Extracted entries below:
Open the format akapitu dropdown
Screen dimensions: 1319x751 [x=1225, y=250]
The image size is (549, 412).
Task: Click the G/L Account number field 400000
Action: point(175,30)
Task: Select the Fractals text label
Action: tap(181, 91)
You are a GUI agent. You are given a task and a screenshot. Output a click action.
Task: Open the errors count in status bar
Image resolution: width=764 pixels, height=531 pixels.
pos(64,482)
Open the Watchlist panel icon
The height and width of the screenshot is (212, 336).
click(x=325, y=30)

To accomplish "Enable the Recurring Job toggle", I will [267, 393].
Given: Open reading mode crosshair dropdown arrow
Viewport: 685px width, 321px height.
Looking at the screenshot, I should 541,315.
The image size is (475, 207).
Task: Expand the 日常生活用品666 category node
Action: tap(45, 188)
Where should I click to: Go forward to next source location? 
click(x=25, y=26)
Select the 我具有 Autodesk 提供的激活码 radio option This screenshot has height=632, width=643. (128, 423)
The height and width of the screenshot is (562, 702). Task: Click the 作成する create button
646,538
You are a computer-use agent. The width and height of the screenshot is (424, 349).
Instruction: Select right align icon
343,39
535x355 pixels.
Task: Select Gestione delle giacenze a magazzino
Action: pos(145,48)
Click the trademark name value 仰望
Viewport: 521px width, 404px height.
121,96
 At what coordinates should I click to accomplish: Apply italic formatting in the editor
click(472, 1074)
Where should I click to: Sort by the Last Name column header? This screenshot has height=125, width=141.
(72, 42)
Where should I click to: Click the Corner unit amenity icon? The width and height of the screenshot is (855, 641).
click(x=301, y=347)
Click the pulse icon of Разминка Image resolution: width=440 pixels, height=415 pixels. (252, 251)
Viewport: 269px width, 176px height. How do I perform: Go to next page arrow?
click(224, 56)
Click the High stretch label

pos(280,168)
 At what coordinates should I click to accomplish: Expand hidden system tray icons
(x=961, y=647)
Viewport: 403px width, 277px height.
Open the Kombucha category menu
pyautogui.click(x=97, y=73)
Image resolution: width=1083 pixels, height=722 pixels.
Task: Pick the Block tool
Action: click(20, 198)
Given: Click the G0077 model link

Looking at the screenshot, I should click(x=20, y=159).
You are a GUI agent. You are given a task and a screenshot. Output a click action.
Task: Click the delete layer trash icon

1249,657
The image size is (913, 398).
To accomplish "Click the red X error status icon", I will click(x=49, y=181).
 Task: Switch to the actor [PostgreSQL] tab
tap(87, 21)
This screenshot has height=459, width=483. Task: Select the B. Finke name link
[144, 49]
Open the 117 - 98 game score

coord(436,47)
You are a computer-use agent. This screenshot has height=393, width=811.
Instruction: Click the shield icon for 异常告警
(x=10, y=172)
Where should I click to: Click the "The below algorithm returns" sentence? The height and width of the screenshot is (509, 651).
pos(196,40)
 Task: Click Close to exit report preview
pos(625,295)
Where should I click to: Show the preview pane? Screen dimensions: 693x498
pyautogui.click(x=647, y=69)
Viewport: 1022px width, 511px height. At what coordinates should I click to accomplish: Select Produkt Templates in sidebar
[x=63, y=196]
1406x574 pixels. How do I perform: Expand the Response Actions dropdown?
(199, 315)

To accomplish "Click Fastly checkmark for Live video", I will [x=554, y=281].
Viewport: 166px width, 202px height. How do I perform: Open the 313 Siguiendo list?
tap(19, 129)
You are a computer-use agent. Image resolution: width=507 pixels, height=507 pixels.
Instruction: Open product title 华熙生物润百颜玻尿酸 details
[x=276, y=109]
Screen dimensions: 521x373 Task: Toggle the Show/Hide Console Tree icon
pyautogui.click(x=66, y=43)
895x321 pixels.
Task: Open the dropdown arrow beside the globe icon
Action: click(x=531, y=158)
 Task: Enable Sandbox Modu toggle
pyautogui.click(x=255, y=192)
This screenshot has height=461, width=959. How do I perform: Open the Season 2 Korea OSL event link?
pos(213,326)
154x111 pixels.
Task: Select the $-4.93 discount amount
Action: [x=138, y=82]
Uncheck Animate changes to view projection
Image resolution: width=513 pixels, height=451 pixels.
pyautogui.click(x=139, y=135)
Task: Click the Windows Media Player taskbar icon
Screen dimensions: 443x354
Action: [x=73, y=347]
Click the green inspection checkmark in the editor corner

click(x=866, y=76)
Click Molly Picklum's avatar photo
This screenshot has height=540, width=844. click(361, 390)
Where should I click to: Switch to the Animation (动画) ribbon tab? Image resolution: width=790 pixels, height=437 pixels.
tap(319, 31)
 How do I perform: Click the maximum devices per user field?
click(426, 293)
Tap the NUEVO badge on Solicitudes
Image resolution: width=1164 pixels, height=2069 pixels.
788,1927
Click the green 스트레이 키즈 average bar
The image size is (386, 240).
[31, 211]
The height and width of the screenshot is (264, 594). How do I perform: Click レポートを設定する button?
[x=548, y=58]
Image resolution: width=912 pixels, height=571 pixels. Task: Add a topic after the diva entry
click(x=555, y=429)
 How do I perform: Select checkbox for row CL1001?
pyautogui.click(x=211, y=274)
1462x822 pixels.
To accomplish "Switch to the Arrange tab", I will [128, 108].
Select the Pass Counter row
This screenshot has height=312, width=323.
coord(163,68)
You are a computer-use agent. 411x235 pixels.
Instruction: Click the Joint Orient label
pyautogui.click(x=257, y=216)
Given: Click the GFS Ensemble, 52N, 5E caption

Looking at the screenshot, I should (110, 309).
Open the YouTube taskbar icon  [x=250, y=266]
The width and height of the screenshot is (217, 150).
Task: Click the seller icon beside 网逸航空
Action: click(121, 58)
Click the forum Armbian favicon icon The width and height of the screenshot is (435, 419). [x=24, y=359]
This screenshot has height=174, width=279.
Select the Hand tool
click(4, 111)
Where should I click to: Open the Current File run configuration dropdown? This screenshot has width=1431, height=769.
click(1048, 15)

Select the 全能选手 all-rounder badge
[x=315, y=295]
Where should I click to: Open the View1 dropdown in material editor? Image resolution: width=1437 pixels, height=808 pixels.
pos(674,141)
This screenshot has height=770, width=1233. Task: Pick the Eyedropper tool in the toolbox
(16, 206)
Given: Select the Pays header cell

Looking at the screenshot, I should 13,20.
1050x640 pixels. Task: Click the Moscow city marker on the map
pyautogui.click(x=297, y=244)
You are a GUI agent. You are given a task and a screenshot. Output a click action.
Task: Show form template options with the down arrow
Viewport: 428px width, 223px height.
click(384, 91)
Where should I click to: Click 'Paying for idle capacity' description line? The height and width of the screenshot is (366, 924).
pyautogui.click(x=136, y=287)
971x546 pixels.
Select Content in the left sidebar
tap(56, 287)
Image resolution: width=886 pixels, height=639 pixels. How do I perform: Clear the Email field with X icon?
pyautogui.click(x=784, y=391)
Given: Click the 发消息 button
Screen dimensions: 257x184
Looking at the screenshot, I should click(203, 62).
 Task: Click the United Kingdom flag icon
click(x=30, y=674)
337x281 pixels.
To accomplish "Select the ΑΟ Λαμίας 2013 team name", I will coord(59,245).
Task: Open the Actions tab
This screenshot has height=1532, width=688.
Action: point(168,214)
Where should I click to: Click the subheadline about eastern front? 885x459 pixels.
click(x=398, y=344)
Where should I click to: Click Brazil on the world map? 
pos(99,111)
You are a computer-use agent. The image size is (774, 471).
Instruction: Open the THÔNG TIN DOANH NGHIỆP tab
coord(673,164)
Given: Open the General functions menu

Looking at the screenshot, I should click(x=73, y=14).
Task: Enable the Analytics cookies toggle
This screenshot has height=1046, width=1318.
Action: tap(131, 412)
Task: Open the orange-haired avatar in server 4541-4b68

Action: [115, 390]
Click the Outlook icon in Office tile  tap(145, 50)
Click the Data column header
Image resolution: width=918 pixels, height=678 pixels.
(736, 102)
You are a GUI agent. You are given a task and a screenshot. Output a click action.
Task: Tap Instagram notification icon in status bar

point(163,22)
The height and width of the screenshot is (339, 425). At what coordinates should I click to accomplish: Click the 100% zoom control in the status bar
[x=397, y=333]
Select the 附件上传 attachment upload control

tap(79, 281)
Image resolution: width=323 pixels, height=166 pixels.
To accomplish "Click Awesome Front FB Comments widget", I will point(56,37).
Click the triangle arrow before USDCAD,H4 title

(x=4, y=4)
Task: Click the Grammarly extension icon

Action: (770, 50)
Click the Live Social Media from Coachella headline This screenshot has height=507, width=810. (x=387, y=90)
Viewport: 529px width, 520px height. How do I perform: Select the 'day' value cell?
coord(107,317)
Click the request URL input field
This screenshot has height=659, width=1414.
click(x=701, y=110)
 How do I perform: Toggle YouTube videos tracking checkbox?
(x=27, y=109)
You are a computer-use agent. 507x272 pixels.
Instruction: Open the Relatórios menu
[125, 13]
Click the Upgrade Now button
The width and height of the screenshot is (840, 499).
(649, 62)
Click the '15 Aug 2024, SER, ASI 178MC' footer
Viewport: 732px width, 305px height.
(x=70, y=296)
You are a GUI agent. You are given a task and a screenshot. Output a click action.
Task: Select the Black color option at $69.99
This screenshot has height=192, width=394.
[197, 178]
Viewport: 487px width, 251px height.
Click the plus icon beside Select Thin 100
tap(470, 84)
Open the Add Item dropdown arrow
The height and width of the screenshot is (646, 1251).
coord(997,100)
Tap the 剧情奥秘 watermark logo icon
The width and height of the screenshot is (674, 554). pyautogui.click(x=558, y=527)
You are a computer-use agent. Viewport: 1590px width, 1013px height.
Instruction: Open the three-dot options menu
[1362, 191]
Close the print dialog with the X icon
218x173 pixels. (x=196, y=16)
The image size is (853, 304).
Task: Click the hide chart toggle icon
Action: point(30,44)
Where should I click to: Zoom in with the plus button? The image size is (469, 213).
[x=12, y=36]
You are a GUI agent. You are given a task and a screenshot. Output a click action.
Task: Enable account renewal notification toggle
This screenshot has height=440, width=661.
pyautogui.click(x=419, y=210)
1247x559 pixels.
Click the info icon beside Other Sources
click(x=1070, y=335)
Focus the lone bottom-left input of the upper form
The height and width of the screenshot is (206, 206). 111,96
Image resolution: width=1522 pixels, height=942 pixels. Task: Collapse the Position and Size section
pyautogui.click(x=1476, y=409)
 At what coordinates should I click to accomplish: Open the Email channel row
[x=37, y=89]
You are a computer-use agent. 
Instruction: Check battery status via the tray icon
End of Extracted entries.
▶ [Required action]: Copy exactly the lines that run from the one with "At what coordinates should I click to accomplish: Open" to the last line of the material, including both.

▶ [Your solution]:
 At what coordinates should I click to accomplish: Open the Email channel row
[x=37, y=89]
You are a computer-use agent. 
Instruction: Check battery status via the tray icon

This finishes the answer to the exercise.